When marketing, one of the first things business owners are taught is to know their audience when marketing and advertising. It’s a tried-and-true marketing expectation and it’s easy to see why….it works!

However, while the general idea of ‘knowing one’s audience’ is intuitive, the process of getting to know that audience can be difficult! You probably know that the best way of knowing your marketing audience is to break your customer base into clearly defined segments. These are typically known as ‘buyer personas’ in the marketing industry. 

That general idea is helpful but comes with its own challenges. How do you make buyer personas? Should you target multiple buyer personas? Do buyer personas overlap? What are some common buyer persona mistakes? 

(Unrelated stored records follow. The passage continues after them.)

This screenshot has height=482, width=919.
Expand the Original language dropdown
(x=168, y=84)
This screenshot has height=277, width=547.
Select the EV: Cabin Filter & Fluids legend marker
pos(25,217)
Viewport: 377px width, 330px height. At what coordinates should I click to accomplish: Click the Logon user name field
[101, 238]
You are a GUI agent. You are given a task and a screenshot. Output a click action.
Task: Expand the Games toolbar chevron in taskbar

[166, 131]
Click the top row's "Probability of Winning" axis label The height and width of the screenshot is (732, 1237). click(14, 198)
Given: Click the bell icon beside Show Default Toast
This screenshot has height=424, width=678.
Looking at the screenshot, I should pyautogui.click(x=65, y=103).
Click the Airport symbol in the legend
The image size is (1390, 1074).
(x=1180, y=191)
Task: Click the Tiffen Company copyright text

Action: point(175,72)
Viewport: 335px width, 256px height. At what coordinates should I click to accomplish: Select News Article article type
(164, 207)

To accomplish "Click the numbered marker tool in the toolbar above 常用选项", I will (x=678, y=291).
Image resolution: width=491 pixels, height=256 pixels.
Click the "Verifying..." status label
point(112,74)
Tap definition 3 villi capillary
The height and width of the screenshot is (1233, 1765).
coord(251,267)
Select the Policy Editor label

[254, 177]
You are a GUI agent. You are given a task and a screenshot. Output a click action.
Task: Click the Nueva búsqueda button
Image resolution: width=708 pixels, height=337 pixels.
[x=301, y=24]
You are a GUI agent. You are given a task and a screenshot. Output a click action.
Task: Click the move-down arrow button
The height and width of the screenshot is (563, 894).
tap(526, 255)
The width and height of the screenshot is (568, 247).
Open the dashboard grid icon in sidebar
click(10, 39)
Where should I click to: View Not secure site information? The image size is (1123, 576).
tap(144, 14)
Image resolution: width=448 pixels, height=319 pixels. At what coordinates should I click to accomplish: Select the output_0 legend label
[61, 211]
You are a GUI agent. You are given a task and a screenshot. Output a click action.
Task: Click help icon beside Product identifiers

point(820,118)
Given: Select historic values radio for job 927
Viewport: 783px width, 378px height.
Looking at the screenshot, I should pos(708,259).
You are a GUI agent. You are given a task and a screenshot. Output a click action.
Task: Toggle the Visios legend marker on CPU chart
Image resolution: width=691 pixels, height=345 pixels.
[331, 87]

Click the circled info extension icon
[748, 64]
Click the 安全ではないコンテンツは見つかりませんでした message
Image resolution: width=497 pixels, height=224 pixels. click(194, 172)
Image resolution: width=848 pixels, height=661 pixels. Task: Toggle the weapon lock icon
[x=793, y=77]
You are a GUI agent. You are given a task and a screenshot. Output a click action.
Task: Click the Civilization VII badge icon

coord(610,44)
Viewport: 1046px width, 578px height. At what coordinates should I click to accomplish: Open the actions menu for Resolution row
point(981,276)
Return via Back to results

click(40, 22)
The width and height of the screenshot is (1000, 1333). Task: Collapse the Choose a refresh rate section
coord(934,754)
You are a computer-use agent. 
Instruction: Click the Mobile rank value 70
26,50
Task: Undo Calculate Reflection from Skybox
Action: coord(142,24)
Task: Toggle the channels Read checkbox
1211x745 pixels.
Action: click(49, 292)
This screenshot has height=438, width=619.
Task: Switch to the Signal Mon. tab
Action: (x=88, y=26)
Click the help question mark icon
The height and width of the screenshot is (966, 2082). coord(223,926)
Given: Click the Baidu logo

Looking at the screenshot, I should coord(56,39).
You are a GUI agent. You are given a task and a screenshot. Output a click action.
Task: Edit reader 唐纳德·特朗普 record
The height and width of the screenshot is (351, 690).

We’re going to answer these questions and more with some of JSL Marketing & Web Design’s best practices for creating buyer personas!

What is a Buyer Persona?

As mentioned before, a buyer persona is a fictional representation of your ideal client. The buyer persona works as a useful representation of everything your ideal clients have in common and helps you tailor your marketing tactics, messaging, and products to this imaginary person. 

Knowing your audience helps keep your marketing on message and tailored to your customers, and buyer personas help streamline this process. 

It’s important to remember that buyer personas are sometimes overly simplified and that’s ok! Sometimes, small business owners get too caught up in the process of defining their buyer personas that they overcomplicate the process. Your customers are varied and unique, so any grouping you make will be imperfect – that’s ok!

What’s important is that the grouping is true in some averages. Don’t get in the weeds and create a buyer persona for every possible demographic and in-market combination. That’s an impossible task! 

Instead, create 3 to 5 buyer persona identities that are relevant to your most common and/or profitable services and products. (The larger your company, the more diverse the products and services will be, so don’t feel bound to a max of 5 personas if you’re a larger brand.)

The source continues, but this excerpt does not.